*TASK TO CARRY OUT:*
Every line in the listing below that holds the word "computer" should be returned.

*INFORMATION SHOWN:*

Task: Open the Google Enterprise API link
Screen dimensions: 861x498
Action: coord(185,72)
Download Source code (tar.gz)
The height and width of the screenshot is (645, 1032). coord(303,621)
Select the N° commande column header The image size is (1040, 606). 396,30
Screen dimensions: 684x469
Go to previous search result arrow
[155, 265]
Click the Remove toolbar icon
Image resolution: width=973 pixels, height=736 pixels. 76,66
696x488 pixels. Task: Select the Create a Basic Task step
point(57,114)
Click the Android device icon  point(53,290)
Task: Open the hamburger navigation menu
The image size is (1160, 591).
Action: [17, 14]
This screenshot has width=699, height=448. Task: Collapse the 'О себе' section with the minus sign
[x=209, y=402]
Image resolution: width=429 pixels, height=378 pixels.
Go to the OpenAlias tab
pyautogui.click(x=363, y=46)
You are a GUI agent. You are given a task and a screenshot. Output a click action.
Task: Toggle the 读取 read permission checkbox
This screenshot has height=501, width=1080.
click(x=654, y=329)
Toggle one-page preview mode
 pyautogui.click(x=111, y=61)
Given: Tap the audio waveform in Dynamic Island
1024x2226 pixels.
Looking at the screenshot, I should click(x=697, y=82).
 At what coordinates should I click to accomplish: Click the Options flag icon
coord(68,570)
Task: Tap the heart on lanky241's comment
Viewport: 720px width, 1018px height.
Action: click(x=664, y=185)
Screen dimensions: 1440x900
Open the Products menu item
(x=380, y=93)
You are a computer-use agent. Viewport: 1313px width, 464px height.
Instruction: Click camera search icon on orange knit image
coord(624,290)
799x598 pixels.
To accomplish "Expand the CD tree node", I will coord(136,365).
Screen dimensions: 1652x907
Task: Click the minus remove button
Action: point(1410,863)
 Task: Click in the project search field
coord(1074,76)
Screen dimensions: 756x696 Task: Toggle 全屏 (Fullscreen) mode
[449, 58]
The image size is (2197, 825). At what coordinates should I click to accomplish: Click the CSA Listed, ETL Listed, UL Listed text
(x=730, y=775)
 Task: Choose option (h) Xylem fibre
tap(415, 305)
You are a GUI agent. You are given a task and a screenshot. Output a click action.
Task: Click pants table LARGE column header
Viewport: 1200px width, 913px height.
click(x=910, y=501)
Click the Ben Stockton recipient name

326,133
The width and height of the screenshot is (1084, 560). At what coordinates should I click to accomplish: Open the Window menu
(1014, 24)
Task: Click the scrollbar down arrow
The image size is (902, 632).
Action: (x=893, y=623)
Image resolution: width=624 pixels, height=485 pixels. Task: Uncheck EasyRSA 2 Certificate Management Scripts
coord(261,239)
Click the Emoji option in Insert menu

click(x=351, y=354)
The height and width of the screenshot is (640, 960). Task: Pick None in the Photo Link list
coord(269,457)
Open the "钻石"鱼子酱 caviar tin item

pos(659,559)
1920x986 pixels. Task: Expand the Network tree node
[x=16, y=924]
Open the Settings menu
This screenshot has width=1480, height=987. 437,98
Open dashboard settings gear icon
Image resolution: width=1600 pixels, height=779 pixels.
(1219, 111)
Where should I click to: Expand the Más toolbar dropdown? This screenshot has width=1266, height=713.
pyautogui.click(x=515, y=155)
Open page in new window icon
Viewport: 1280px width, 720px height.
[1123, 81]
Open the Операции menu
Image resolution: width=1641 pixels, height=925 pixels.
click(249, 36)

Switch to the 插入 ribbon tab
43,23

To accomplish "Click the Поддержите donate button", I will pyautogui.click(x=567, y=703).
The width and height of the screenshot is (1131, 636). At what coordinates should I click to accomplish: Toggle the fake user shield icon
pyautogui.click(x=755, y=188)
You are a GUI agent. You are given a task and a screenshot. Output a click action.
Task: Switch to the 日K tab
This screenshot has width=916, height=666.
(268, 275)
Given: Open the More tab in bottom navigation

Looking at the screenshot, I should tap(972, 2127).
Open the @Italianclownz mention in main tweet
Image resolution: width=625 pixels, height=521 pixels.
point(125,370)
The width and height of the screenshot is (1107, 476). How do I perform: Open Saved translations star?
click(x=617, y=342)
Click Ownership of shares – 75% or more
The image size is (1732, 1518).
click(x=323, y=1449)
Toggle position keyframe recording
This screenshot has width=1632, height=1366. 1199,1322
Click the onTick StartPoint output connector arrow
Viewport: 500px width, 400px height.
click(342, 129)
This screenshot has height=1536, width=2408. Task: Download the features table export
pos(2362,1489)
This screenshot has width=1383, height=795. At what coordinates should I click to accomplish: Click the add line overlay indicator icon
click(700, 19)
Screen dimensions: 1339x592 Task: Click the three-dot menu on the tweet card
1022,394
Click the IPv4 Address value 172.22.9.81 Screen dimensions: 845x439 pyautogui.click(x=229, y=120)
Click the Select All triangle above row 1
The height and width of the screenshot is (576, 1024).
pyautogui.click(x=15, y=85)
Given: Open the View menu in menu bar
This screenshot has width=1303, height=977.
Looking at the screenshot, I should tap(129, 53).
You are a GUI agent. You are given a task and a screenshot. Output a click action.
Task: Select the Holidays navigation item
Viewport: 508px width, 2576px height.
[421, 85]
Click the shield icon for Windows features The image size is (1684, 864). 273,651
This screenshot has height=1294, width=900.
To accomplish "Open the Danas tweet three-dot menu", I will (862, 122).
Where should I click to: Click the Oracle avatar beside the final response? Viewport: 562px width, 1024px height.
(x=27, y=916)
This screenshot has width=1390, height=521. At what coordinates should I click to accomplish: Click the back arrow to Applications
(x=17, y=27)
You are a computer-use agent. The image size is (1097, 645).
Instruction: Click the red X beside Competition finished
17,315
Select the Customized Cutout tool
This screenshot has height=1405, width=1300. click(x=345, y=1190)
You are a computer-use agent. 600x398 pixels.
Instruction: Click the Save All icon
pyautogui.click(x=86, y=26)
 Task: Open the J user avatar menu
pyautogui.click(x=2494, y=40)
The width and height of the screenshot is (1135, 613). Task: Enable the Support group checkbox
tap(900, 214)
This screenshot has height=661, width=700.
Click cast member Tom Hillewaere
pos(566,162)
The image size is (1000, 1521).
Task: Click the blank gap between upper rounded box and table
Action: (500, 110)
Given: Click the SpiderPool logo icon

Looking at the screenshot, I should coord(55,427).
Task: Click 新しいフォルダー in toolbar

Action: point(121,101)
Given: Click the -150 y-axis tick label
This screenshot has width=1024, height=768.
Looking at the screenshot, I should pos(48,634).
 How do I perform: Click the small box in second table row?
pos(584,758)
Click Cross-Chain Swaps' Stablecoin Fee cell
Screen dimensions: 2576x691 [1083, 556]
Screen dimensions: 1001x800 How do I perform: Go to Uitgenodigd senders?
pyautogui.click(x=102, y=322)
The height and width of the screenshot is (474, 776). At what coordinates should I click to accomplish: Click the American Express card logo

*RESULT BELOW:*
You are a computer-use agent. Viewport: 1313px width, 464px height.
You are a computer-use agent. The image size is (1097, 645).
You are a computer-use agent. 600x398 pixels.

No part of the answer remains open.